Pourtant, le film de Jonathan Glazer a de quoi vraiment piquer l’intérêt du spectateur que je suis. Le réalisateur nous revient avec une idée aussi terrible qu’elle est intéressante, puisqu’il a décidé de nous raconter la vie et le quotidien de ceux qui tenaient le camp de l’horreur, et en un sens, il y arrive bien. Enfin, du moins dans sa première demi-heure. « La zone d’intérêt » est un film qui nous présente une famille normale, simple et qui a des rêves, un peu comme tout le monde, le bonheur, une maison et des enfants heureux. De plus, dans le portrait que le réalisateur fait de ces personnages, on sent bien que ces derniers sont intelligents, cultivés et qu’ils ont voyagé.
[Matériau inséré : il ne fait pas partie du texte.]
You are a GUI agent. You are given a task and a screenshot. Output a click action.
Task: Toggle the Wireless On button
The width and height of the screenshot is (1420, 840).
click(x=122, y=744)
Ensuite, il y a l’idée de nous raconter le quotidien, la vie et les sourires, face à l’horreur qui se passe juste derrière le mur qui borde leur jardin. Une horreur que personne ne semble prendre en compte, et pourtant, ce n’est pas ce qui manque, car si jamais Jonathan Glazer ne franchit les portes du camp en lui-même, on aura toutefois l’impression d’y être, grâce à l’ambiance sonore qui est vraiment très lourde. Hurlements et bruits de balles en permanence, aboiements de chiens, se font entendre, et cela nous met très mal à l’aise pendant tout le film. Avec ça, il y a aussi les discours de cette famille, et notamment celui de Hedwig, incroyablement tenue par Sandra Hüller. Des discours aussi fous qu’incroyables et terribles, où elle y parle de son paradis, qu’elle ne pouvait pas rêver mieux, pour elle et ses enfants, où elle est la Reine d’Auschwitz… Bref, c’est très dur et révoltant.
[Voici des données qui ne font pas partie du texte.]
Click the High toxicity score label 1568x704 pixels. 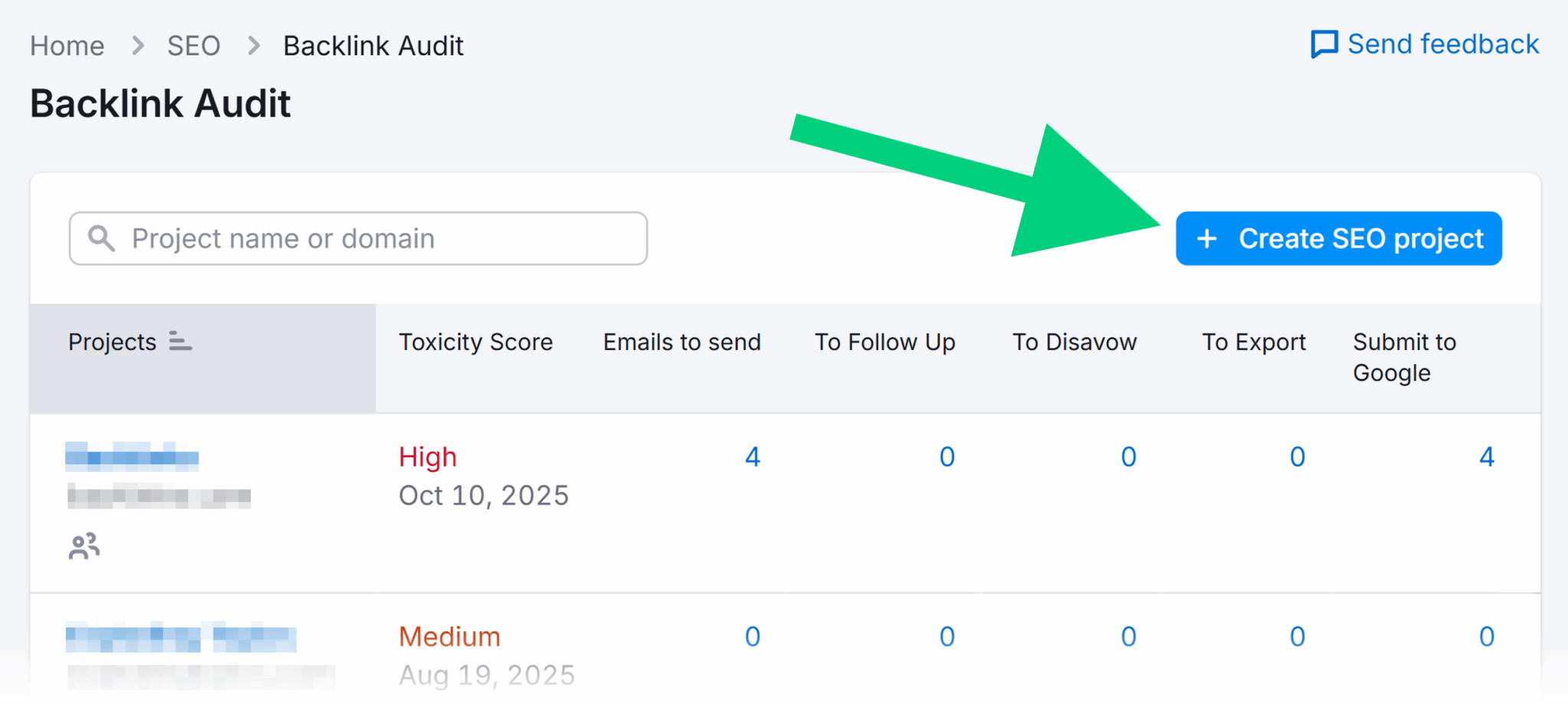click(x=427, y=457)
« Cette « … zone d’intérêt » tourne très vite en rond. »
Mais voilà, cette idée terrible, comme je le disais, au bout d’un moment, finit par s’essouffler, et cette « … zone d’intérêt » tourne très vite en rond. Certes, il y aura bien des moments où l’intrigue sort du camp, mais sur sa très grande partie, le film se situe dans la maison ou dans le jardin des Höss, et il ne s’y passe pas grand-chose. Alors il y a bien en permanence l’horreur sonore qui se fait entendre, mais finalement, ce que Jonathan Glazer veut raconter avec ce film et ces personnages, on l’a très vite compris, et comme il ne raconte pas autre chose, par la suite, il y a comme une attente qui se fait sentir. On reste là, à suivre ces personnages qui ne font rien et qui se congratulent eux-mêmes, et finalement l’ennui s’invite.
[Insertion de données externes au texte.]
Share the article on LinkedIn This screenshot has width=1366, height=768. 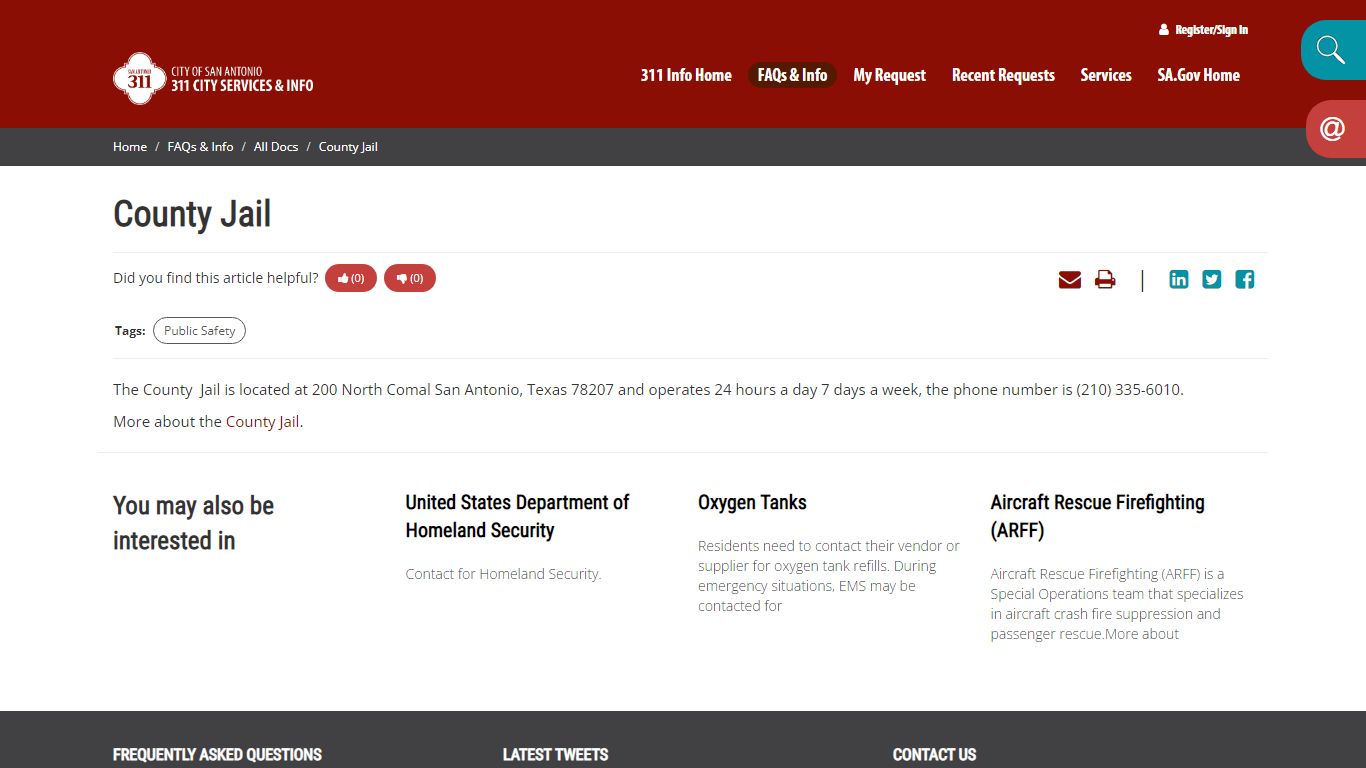coord(1179,280)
Un ennui qui est aussi poussé par la mise en scène de Glazer qui, comme il n’a plus grand-chose à raconter, multiplie les effets de style, à grands coups de panneaux de couleurs différents, de scènes en aparté avec un filtre infrarouge, ou encore de scènes dans le futur, de ce que sera Auschwitz. Ces effets de mise en scène qui se veulent audacieux m’ont laissé de marbre, comme s’il était de l’esbroufe pour habiller le reste de son film, et avancer sans faire un pas.
Ainsi donc, cette excellente idée, après une demi-heure, finit par retomber aussi vite qu’elle avait su nous attraper en début de film. Et finalement, je me dis que cette « … zone d’intérêt » aurait fait un court métrage qui aurait parfaitement résonné avec le mot chef-d’œuvre, mais cette idée étirée sur une heure quarante-cinq de film, finalement, fait du sur place, raconte la même chose sur tout son long, et quand elle essaie de raconter autre chose, les idées de Jonathan Glazer laissent planer la question du pourquoi. Dommage, vraiment dommage.